À Bruxelles, le président ukrainien a exigé la libération d'otages, dont des observateurs de l'OSCE (Organisation pour la sécurité et la coopération en Europe), et la fin des «infiltrations» d'armes et de combattants.

Un chef rebelle de la république séparatiste autoproclamée de Donetsk, Alexandre Borodaï, a d'ores et déjà fait savoir que les rebelles étaient d'accord pour prolonger la trêve «pour la même durée que celle que M. Porochenko a proposée».

M. Borodaï s'exprimait à l'issue de consultations avec des représentants de Kiev.
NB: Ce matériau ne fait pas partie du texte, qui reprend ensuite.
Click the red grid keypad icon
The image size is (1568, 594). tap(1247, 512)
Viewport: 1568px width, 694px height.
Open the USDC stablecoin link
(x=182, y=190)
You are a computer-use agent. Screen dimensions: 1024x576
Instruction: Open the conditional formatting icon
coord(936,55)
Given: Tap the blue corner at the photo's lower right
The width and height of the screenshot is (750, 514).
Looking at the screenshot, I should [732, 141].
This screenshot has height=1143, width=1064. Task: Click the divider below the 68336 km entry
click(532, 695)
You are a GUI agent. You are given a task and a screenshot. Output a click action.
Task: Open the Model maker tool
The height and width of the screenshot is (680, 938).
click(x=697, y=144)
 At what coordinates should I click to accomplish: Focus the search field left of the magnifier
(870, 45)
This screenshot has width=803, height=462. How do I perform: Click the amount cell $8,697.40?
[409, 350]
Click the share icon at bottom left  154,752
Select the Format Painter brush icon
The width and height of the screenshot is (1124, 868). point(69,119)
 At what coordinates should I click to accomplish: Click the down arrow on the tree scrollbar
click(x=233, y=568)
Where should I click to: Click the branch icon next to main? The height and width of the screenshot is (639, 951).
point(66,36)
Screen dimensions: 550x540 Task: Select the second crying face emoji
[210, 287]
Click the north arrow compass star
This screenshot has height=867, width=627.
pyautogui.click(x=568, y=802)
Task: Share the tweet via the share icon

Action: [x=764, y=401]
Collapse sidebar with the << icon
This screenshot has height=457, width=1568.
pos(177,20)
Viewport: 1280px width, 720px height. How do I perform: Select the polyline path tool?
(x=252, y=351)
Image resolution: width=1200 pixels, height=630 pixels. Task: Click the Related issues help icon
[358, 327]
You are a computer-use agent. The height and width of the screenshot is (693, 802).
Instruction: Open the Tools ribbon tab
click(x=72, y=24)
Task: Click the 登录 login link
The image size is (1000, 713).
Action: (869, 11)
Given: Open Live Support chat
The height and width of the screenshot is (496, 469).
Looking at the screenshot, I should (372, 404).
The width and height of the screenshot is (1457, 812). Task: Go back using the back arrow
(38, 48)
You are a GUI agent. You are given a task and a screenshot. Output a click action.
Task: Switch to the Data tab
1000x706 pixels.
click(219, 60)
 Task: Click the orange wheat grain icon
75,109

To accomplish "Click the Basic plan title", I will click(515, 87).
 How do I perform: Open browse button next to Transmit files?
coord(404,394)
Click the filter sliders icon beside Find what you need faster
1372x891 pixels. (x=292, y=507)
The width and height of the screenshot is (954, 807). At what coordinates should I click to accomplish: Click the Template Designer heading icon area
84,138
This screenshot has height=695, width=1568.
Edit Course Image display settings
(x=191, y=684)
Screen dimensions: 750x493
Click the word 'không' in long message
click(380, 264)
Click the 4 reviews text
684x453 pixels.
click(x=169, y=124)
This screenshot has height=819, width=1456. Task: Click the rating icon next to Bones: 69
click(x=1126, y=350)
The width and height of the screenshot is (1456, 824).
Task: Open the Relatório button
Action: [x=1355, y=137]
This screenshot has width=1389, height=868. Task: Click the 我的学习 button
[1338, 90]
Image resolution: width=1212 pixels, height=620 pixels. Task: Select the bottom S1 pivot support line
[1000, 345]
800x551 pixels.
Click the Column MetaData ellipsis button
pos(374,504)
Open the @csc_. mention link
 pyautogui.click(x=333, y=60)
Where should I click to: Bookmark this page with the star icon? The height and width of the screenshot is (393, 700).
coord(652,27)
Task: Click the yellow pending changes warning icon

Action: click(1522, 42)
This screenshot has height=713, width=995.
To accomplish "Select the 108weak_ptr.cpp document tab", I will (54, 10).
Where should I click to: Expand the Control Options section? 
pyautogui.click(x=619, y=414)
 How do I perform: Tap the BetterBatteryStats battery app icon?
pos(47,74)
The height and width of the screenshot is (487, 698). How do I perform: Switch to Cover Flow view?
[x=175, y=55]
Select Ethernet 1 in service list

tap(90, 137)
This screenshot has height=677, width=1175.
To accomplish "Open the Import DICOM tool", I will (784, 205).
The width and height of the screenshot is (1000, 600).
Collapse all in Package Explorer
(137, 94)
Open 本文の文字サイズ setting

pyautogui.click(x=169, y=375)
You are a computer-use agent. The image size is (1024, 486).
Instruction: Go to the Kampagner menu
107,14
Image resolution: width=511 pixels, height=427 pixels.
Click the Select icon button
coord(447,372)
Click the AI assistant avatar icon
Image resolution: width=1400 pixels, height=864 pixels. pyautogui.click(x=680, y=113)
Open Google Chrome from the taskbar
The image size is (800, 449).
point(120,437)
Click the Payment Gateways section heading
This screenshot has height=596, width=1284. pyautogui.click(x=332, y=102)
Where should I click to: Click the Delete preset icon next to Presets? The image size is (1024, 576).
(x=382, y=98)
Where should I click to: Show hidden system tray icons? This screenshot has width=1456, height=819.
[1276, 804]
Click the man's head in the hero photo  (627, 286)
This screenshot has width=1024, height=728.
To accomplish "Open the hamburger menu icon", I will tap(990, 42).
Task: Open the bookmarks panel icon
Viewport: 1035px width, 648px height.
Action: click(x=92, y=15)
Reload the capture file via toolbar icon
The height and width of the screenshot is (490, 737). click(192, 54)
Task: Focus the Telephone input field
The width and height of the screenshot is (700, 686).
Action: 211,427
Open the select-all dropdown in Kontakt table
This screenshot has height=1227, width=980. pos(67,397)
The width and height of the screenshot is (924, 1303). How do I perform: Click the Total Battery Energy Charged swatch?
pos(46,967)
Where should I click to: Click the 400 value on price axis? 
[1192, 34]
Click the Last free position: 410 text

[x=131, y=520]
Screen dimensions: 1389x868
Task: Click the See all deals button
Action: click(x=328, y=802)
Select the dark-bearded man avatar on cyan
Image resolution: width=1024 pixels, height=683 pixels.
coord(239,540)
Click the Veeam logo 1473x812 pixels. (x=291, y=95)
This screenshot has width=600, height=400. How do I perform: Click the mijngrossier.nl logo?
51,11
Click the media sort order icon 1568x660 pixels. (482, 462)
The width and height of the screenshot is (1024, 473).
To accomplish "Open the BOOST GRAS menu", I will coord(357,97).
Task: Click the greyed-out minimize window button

Il a également indiqué qu'après une première libération la veille d'observateurs de l'OSCE retenus depuis le 26 mai, une deuxième équipe retenue dans l'Est depuis le 29 mai devrait être libérée incessamment.

«Un jour historique»

Les dirigeants de l'Union européenne, réunis à Bruxelles, ont donné trois jours à la Russie pour engager des actions concrètes destinées à faire baisser les tensions dans l'est de l'Ukraine, sous peine de nouvelles sanctions.

L'UE pose quatre conditions devant être remplies d'ici à lundi à la mi-journée, dont «l'ouverture de négociations de fond sur l'application du plan de paix du président Porochenko», selon les conclusions du Conseil.

«C'est un jour historique pour mon pays, le plus important depuis l'indépendance», avait auparavant déclaré M. Porochenko à Bruxelles, avant la signature de l'accord essentiellement commercial, qui vise en particulier à lever les barrières douanières entre les États de l'UE et l'Ukraine, pays d'environ 45 millions d'habitants doté d'une forte industrie métallurgique et important exportateur de produits agricoles.

La décision de Kiev de renoncer à signer cet accord en novembre dernier avait été à l'origine du renversement du pouvoir prorusse à Kiev et de l'insurrection dans l'Est, qui a fait plus de 400 morts.

En Russie, les réactions ont aussitôt pris une tournure menaçante.

«Le coup d'État anticonstitutionnel à Kiev et les tentatives d'imposer au peuple ukrainien un choix artificiel entre l'Europe et la Russie ont poussé la société vers une scission et une confrontation intérieure douloureuse», a déclaré M. Poutine à la télévision russe, soulignant au passage qu'il ne reconnaissait toujours pas la légitimité des autorités pro-européennes de Kiev.

Avec l'accord signé à Bruxelles, qui s'ajoute à ceux similaires qu'ont paraphés le même jour la Géorgie et la Moldavie, s'évanouissent les rêves de Vladimir Poutine de voir entrer l'Ukraine dans l'Union économique qu'il a créée avec d'autres pays de l'ex-URSS - le Bélarus et le Kazakhstan - au moment où il cherche à rétablir l'influence de Moscou dans cette zone.

Les menaces de la Russie

Le vice-ministre russe des Affaires étrangères, Grigori Karassine, a averti que cela aurait des «conséquences graves» sur les relations commerciales avec l'Ukraine.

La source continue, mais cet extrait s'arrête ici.